The tasks
#1 Answer these questions about the blog post, one line each:
(a) Which singer's album was the subject of the post where the comment was left?
(b) Which album was "Good Love" rejected from?
(c) What is the title on the postcard underlined with?
#2 Copy the part of the blog post that opens with the words containing "when i was 17, i" and closes with "married elliott smith.", renaming "concert promoter" to "tour manager".

Thursday, January 27, 2005

People are afraid to merge.

I think a character from a Bret Easton Ellis novel is leaving comments over at Stereogum. How else do you explain this? (Some background: it was left under a post about Fiona Apple's much-delayed, in-limbo third album.)

i don't think the long-awaited album will be very good. the two leaked tracks were mediocre. her last two albums were awesome though.

when i was 17, i videotaped the criminal video and jacked off to it a few times. it was awhile before i noticed how skinny she was.

during her first tour, a concert promoter told me she was on heroin. i think it would have been cool if she married elliott smith.

The sexually-blunt-emotionally-remote-zen-trance-prose totally gives it away. "it was awhile before i noticed how skinny she was." Ha! Brilliant.

2 + 2 = 5.

1) "Good Love" by Prince.
This track appeared on the old iPod thanks to the shuffle function. Thank you iPod shuffle function for reminding me that even Prince's outtakes from the mid-80s are brilliant. This one, a reject from Lovesexy, is four minutes of poppy synth-bliss with Prince singing about Picadilly Circus, cherry pie, Gustav Mahler's Third Symphony, and crack addiction. Only Prince. (Well, only Prince circa 1987.)

2) Getting a postcard for Coke-Free J.A.P.: A F*cking One-Woman Show in the mail.
Usually I get lots of sad, desperate junk mail from actors inviting me or the office or someone who worked in the office 10 years ago to attend some weak actors' workshop or a dull university showcase. Not today. Today's special. Today I got an invitation to Coke-Free J.A.P.: A F*cking One-Woman Show Just to clue you in, the image on the front of the card is of a woman cupping her ample bosom as it spills from her nightie. Oh and the title is underlined with a line of (airbrushed) cocaine. And the tagline is: "Ninety days off Coke. First Blind Date. He's Toast."
I am so tempted to go.

3) Sharon Waxman's Rebels on the Backlot.

Dataset content
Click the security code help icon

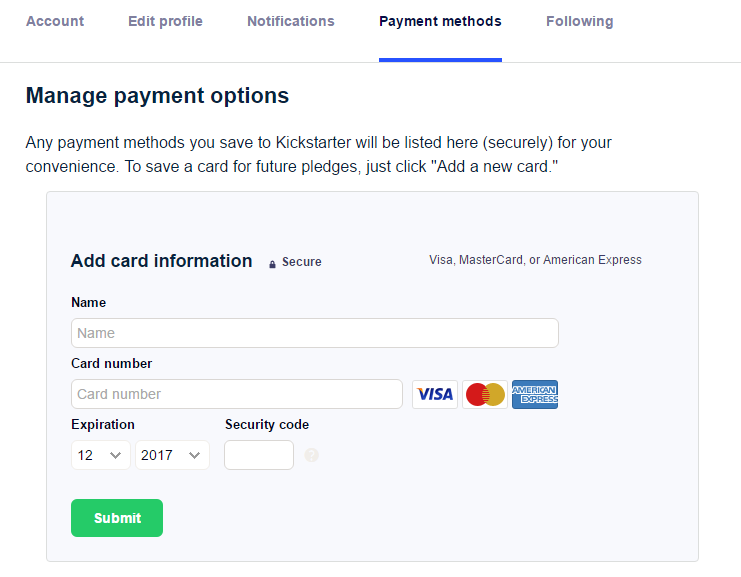point(311,455)
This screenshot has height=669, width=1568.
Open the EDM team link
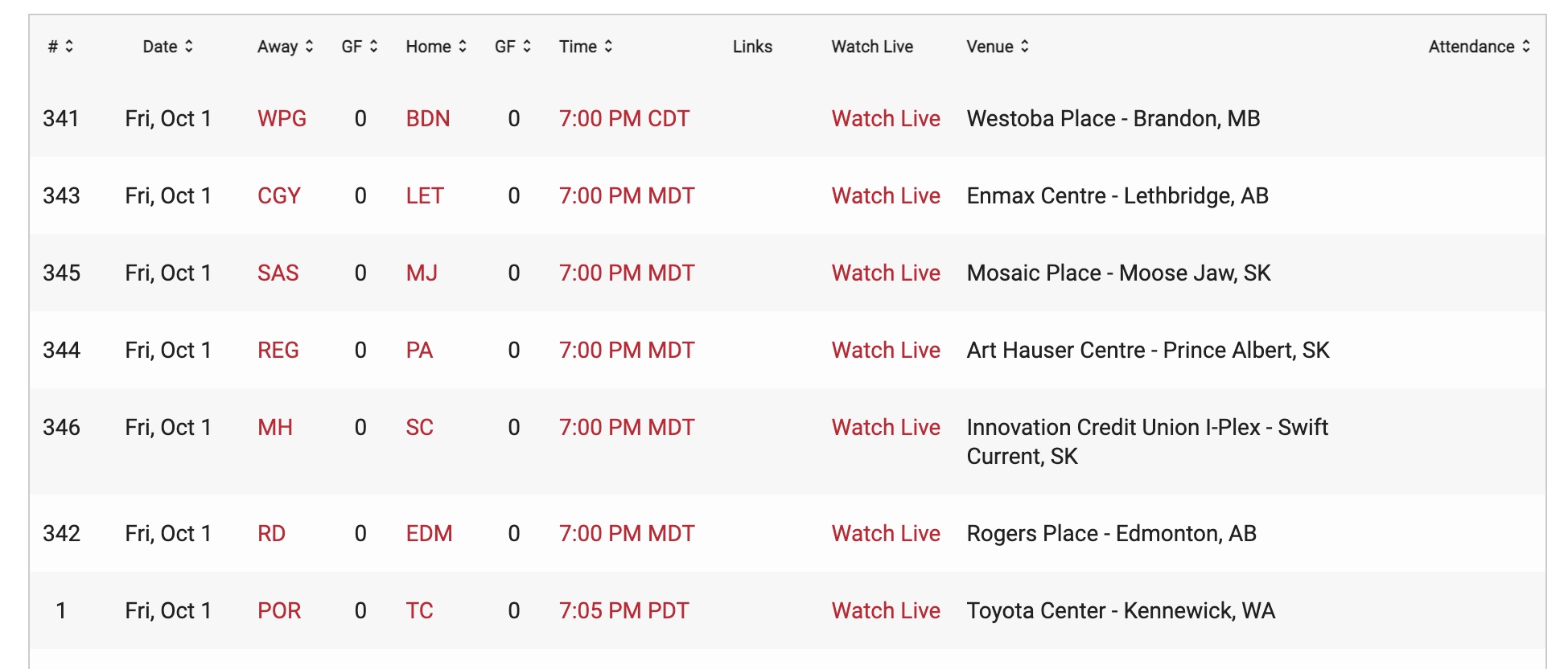tap(429, 534)
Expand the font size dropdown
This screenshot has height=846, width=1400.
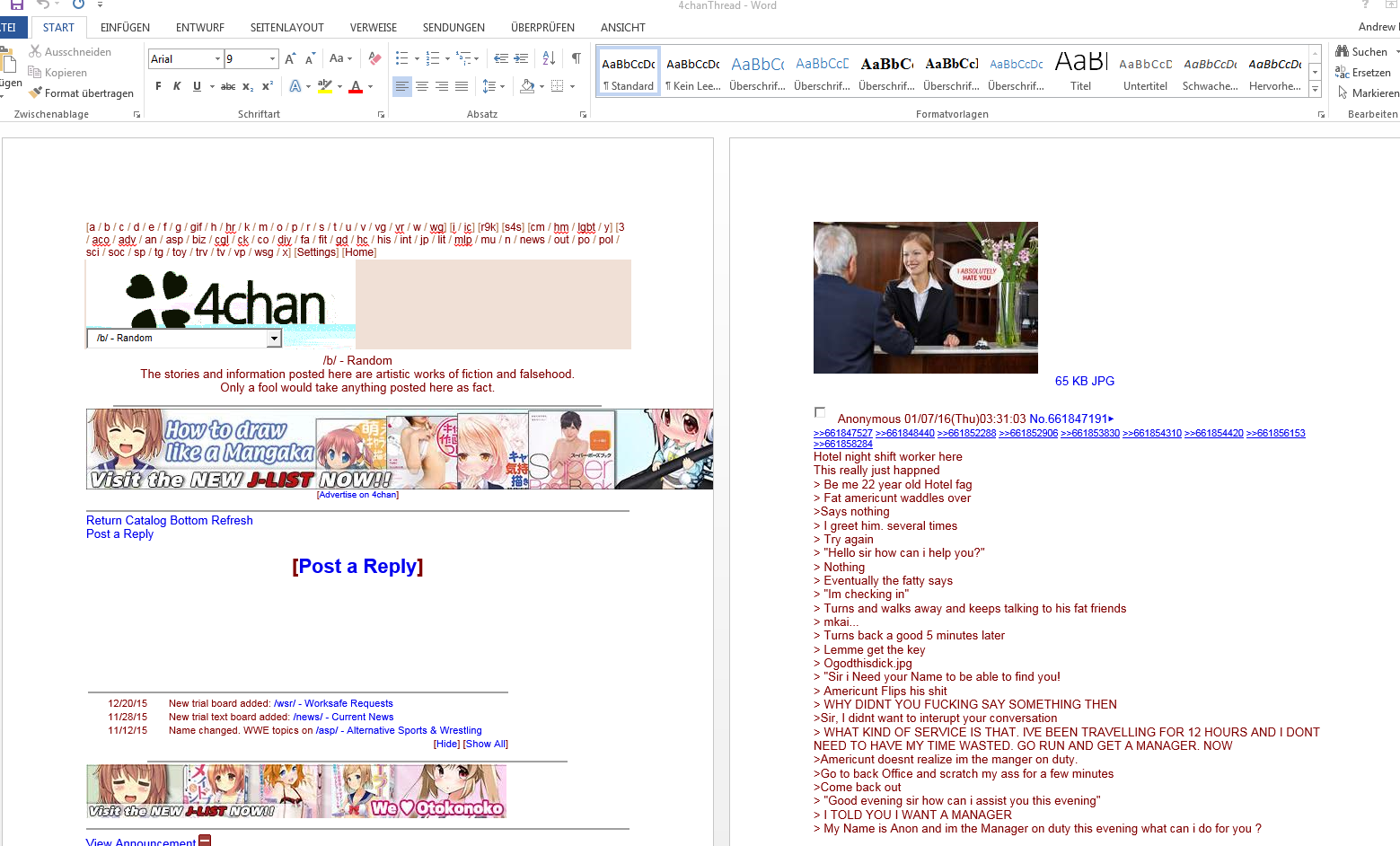(x=273, y=59)
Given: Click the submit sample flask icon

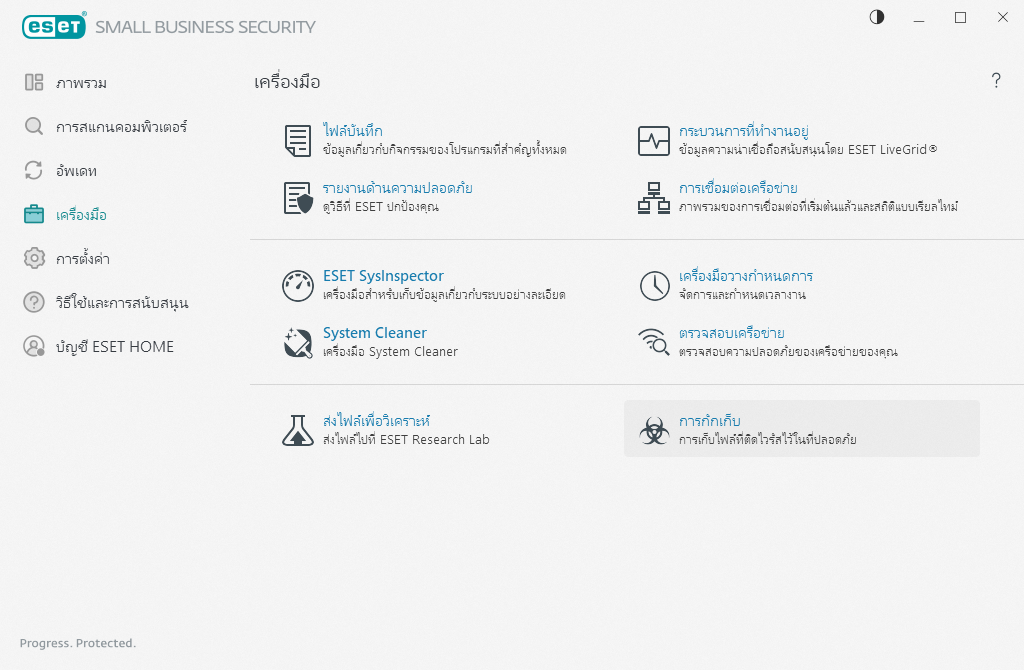Looking at the screenshot, I should 297,430.
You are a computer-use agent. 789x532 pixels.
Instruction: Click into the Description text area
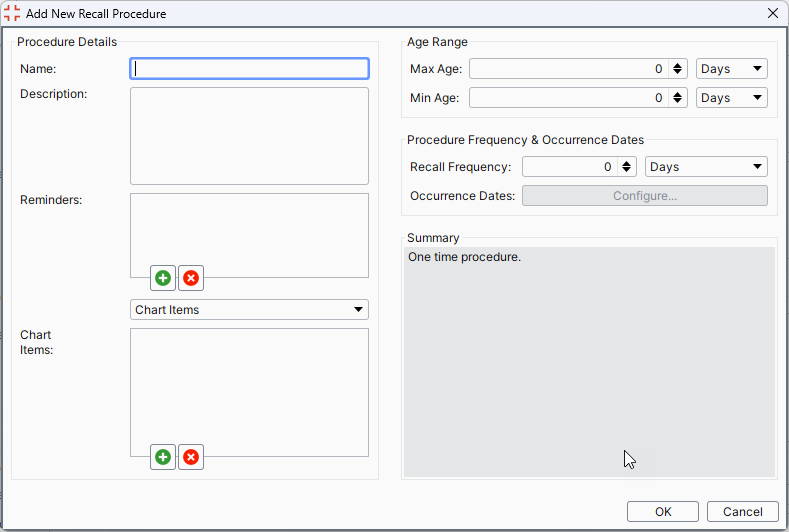pyautogui.click(x=249, y=136)
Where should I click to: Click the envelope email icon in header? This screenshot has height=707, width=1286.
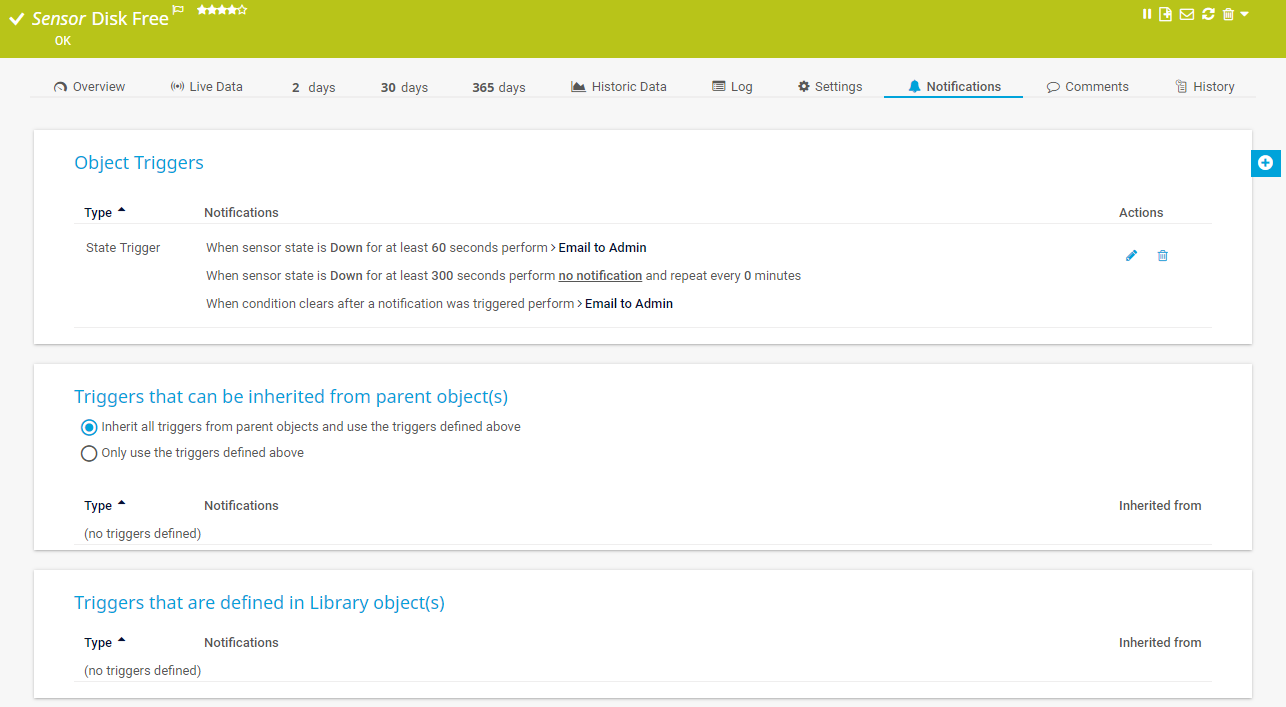(x=1187, y=14)
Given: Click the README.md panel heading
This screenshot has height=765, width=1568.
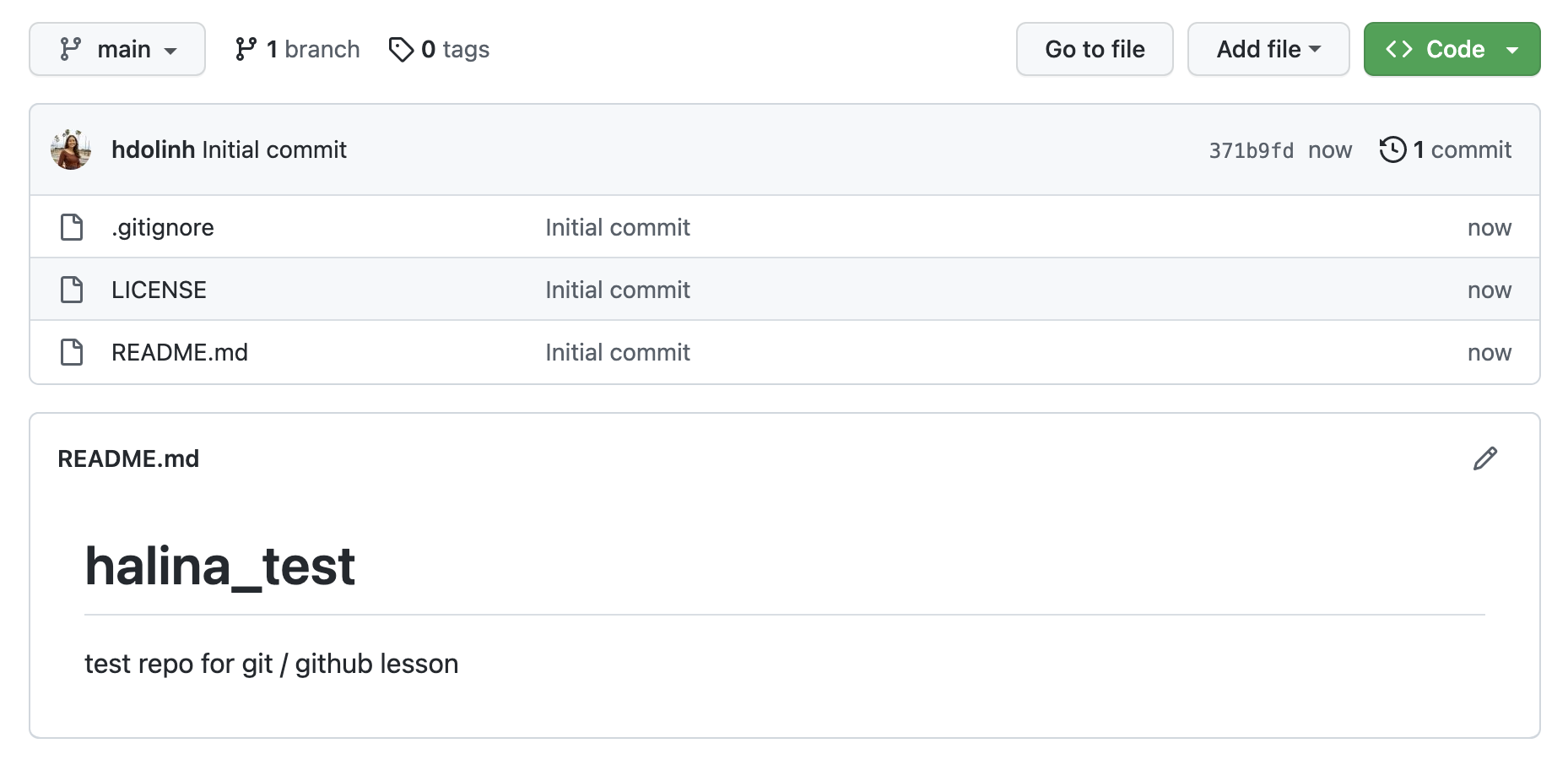Looking at the screenshot, I should (128, 458).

Completed exercise
#1
(a) Fiona Apple's
(b) Lovesexy
(c) A line of airbrushed cocaine

#2
when i was 17, i videotaped the criminal video and jacked off to it a few times. it was awhile before i noticed how skinny she was.

during her first tour, a tour manager told me she was on heroin. i think it would have been cool if she married elliott smith.